Jean-Eric Schoettl : "Le problème des abayas montre que nous n’avons rien retenu de la leçon des foulards de Creil"
La question du port de l'abaya dans les établissements scolaires – longue robe traditionnelle portée au Moyen-Orient – explose depuis plusieurs semaines grâce à un flou sur son caractère religieux. Pour le constitutionnaliste Jean-Eric Schoettl, récent démissionnaire du Conseil des sages de la laïcité après la réforme de celui-ci par Pap Ndiaye, il s'agit d'un port ostentatoire de vêtements religieux au sens de la loi de 2004 : l'abaya doit donc être interdite.
Marianne : Le port de l’abaya, longue robe traditionnelle couvrant le corps, suscite régulièrement des débats dans certains collèges et lycées français. Que dit la loi sur ce sujet ?
Jean-Eric Schoettl : Ne faisons pas semblant de ne pas voir : le port de l’abaya conduit l’élève qui la revêt, quels que soient les « éléments de langage » dont elle assortit ce port (« c’est ma liberté vestimentaire, c’est la mode ») à destination des responsables de l’établissement, à se faire immédiatement reconnaître par son appartenance religieuse. Or, comme le souligne la circulaire du 18 mai 2004, prise pour l’application de la loi de 2004, et comme l’a à nouveau précisé la circulaire signée en novembre dernier par l’actuel ministre de l’Éducation, les signes et tenues interdits par la loi du 15 mars 2004 sont ceux dont le port conduit « à se faire immédiatement reconnaître par son appartenance religieuse ». C’est le cas avec l’abaya, cette ample robe si visible qui nous vient du Moyen-Orient.
Outre le port ostentatoire de vêtements et signes religieux « par nature » (comme le voile islamique), la loi interdit le port de tenues qui ont clairement comme objectif de manifester ou de revendiquer une appartenance religieuse, même sans prosélytisme. Au sens de la loi du 15 mars 2004, est religieux tout signe ou toute tenue qui traduit une intention d’ostentation religieuse.
Pourtant, Le CFCM (Conseil français du culte musulman) a déclaré que l'abaya n’est pas un signe religieux musulman…

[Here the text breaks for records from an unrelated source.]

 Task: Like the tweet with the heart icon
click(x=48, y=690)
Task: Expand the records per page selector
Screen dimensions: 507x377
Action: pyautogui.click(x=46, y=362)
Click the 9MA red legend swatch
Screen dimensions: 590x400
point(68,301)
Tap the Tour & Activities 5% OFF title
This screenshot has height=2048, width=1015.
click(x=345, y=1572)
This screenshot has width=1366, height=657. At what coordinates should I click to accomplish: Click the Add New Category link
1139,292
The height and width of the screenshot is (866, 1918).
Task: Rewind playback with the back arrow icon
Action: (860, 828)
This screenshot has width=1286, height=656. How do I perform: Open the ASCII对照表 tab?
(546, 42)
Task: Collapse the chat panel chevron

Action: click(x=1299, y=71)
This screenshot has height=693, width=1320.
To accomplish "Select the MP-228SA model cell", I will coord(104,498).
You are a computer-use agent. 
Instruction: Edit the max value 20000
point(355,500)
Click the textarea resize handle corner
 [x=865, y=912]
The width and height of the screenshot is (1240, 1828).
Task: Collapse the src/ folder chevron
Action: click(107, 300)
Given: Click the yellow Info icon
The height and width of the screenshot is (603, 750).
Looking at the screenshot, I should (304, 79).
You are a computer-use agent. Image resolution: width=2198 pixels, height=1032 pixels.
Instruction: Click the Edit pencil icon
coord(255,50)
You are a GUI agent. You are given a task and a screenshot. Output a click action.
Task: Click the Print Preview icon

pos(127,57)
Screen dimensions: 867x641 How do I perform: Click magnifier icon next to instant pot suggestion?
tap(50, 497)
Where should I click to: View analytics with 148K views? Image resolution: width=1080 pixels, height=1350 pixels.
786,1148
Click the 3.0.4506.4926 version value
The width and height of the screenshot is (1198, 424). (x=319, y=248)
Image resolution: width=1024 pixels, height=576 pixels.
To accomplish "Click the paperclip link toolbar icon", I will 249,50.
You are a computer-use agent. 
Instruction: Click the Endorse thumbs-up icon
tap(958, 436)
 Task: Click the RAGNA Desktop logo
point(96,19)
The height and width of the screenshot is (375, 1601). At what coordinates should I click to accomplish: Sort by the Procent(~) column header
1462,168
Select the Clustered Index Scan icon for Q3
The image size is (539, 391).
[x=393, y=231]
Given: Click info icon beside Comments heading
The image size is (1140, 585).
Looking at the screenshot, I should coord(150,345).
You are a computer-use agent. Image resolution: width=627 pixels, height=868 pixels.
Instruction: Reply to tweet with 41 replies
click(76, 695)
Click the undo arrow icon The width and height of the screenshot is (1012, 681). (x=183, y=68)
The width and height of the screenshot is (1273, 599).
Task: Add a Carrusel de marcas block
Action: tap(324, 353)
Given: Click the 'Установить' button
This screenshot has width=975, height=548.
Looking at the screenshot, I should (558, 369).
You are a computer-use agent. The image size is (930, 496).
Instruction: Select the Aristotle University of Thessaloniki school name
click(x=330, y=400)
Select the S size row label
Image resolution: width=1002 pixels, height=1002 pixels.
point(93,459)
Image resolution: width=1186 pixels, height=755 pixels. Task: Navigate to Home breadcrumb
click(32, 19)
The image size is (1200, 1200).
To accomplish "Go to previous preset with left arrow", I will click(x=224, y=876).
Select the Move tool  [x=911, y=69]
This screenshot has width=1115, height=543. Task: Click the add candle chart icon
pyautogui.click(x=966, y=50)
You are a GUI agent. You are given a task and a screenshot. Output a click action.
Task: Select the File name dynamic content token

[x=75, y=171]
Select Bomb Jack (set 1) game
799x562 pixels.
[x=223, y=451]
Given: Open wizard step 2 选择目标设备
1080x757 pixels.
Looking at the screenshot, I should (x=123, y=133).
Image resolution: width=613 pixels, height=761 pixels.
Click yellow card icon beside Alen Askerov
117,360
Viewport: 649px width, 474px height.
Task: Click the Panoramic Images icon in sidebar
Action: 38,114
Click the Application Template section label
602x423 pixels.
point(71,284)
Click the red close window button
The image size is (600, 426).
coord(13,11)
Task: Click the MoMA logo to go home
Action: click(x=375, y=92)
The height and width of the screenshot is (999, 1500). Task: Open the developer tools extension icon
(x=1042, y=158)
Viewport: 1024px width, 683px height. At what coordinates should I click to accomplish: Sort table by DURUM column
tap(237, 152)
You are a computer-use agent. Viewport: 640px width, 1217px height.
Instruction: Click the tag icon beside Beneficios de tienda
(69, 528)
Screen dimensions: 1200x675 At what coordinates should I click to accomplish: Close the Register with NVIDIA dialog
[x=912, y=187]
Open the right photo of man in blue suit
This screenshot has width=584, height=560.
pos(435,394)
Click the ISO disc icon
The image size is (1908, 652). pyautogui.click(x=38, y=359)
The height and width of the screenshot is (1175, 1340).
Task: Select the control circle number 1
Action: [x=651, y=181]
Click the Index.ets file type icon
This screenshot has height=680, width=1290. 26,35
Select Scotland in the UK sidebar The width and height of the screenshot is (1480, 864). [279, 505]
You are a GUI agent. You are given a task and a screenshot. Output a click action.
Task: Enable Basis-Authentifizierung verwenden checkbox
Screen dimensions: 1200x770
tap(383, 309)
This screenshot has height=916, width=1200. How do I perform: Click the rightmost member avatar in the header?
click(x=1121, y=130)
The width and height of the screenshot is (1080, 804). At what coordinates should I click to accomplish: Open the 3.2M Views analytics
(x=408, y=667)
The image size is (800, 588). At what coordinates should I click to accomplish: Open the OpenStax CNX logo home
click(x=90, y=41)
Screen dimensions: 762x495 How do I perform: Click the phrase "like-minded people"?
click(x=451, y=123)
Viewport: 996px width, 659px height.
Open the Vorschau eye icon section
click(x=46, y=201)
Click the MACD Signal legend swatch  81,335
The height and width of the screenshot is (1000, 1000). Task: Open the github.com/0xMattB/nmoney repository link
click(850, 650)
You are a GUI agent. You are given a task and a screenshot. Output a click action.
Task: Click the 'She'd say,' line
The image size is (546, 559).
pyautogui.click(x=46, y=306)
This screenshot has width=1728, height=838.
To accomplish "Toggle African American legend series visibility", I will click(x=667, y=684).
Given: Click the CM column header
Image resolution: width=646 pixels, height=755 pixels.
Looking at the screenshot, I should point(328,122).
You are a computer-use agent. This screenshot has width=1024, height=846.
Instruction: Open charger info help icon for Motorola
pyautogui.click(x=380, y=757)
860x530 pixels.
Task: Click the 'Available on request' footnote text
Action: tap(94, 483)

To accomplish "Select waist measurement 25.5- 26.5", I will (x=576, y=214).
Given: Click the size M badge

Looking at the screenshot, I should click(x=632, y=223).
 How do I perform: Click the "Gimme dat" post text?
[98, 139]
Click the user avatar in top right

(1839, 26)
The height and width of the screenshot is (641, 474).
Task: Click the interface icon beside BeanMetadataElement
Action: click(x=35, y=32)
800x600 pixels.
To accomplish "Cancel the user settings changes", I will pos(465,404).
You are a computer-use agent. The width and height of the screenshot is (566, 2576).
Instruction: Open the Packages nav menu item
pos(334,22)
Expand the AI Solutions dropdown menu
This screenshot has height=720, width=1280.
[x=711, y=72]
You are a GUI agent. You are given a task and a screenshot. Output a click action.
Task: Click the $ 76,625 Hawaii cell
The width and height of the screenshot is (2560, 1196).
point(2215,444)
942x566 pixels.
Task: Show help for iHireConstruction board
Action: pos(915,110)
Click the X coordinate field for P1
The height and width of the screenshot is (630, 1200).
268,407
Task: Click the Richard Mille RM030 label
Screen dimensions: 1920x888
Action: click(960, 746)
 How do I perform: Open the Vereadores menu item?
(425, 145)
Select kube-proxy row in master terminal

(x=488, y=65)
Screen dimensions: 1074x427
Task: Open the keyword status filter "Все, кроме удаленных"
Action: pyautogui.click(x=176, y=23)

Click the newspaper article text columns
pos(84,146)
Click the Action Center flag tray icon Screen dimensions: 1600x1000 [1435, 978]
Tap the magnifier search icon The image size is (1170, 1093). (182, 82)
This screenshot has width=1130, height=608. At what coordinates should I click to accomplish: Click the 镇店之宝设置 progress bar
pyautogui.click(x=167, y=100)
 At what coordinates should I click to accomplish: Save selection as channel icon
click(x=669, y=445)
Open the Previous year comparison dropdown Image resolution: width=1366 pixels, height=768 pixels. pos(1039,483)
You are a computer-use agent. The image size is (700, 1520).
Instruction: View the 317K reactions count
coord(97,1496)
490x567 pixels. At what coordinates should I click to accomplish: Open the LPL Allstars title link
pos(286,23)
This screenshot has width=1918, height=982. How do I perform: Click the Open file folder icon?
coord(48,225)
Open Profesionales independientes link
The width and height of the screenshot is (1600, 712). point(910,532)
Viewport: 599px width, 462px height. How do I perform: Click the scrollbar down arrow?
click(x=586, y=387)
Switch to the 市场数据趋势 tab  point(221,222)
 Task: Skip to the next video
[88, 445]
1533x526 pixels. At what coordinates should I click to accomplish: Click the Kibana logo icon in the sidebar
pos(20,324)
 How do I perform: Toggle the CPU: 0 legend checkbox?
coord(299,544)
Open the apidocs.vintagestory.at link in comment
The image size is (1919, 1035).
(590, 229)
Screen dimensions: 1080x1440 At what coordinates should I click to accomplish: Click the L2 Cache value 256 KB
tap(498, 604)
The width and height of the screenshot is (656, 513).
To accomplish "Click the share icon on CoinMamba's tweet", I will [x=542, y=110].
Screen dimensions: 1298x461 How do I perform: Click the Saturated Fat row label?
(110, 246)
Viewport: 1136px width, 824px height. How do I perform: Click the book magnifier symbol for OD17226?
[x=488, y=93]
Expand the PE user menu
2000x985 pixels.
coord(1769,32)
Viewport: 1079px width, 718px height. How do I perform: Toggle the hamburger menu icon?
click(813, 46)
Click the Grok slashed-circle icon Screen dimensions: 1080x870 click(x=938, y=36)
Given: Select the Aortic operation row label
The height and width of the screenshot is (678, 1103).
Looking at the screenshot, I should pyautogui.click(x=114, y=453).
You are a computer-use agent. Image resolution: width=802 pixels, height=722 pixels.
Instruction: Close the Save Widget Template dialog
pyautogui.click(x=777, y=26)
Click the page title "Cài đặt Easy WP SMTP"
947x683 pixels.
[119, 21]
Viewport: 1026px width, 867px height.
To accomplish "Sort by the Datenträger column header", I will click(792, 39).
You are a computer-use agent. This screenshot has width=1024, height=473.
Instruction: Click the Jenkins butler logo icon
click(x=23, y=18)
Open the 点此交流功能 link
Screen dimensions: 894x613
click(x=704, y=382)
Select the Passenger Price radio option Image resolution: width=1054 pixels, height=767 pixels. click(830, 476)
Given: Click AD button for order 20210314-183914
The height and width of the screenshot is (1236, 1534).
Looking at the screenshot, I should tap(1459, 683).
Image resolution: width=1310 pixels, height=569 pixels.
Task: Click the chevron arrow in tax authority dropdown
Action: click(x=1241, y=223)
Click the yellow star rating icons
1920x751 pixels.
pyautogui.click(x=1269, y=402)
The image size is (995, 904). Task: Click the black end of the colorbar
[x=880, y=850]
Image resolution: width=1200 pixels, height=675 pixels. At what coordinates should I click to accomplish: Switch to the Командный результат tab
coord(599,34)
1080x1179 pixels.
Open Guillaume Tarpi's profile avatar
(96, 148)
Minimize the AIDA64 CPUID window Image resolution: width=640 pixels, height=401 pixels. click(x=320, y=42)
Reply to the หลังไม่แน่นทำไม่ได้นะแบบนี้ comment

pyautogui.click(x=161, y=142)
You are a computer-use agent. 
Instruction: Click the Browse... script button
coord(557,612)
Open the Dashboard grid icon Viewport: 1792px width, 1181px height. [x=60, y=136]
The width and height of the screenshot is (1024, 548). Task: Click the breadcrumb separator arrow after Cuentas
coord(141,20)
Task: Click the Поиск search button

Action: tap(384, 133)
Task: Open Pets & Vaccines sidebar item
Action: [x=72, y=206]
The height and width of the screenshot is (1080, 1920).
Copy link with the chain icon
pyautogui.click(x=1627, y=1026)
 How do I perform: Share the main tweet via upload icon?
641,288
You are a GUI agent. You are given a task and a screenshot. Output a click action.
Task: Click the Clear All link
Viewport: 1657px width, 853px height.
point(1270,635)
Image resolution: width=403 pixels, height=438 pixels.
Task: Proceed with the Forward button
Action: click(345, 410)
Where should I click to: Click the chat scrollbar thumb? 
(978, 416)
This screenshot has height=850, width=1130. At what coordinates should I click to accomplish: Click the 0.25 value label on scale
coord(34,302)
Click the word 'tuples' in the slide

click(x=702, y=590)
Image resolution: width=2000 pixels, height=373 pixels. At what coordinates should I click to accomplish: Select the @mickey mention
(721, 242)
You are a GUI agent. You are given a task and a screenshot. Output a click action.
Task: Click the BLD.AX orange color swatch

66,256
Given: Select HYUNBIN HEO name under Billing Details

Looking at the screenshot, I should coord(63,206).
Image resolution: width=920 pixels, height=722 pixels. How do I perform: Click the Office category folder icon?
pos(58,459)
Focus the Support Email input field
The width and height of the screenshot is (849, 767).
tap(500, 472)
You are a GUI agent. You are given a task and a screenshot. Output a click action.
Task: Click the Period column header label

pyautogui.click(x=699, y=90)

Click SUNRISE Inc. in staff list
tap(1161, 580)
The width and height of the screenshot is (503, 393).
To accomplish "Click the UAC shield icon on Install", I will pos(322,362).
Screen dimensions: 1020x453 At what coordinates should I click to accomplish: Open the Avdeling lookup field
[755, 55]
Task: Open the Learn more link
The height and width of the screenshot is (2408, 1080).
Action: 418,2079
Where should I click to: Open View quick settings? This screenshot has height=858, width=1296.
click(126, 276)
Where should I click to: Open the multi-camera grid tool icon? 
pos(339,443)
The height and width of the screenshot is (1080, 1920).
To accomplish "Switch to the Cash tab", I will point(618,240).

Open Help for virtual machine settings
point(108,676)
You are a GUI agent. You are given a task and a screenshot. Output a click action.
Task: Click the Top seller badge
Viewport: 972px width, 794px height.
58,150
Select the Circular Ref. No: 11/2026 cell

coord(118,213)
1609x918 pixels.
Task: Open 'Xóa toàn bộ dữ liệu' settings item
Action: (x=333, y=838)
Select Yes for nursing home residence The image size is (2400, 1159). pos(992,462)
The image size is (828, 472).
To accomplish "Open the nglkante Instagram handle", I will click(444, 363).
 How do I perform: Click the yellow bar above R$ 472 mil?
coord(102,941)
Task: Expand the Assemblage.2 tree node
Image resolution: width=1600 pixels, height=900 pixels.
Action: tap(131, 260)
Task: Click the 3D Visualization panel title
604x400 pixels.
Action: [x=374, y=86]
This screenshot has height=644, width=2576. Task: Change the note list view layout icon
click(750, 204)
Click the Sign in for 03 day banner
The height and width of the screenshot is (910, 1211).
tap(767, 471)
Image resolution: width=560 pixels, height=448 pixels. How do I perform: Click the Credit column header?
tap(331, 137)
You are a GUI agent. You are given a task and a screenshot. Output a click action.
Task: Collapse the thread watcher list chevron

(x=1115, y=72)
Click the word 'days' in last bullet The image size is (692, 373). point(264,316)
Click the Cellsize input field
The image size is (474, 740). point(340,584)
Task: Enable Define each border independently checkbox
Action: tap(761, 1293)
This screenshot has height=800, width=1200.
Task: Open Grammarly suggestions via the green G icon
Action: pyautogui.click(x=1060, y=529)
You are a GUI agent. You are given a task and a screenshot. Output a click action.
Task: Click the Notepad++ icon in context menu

Vêtement non religieux du point de vue théologique ? Fort bien. Le CFCM est le mieux placé pour le dire. Je me réjouis de cette position en espérant qu’elle découragera certaines de revêtir ce vêtement. Mais la question n’est pas là. Ce qui compte, au sens de la loi de 2004, c’est l’intention d’ostentation religieuse. Elle crève les yeux avec l’abaya comme avec le qamis.
De même que la loi de la République n’a pas à dicter leur dogme aux croyants, sa portée normative n’a pas à être fixée par une instance confessionnelle. C’est cela la séparation des Églises et de l’État : une autonomie réciproque.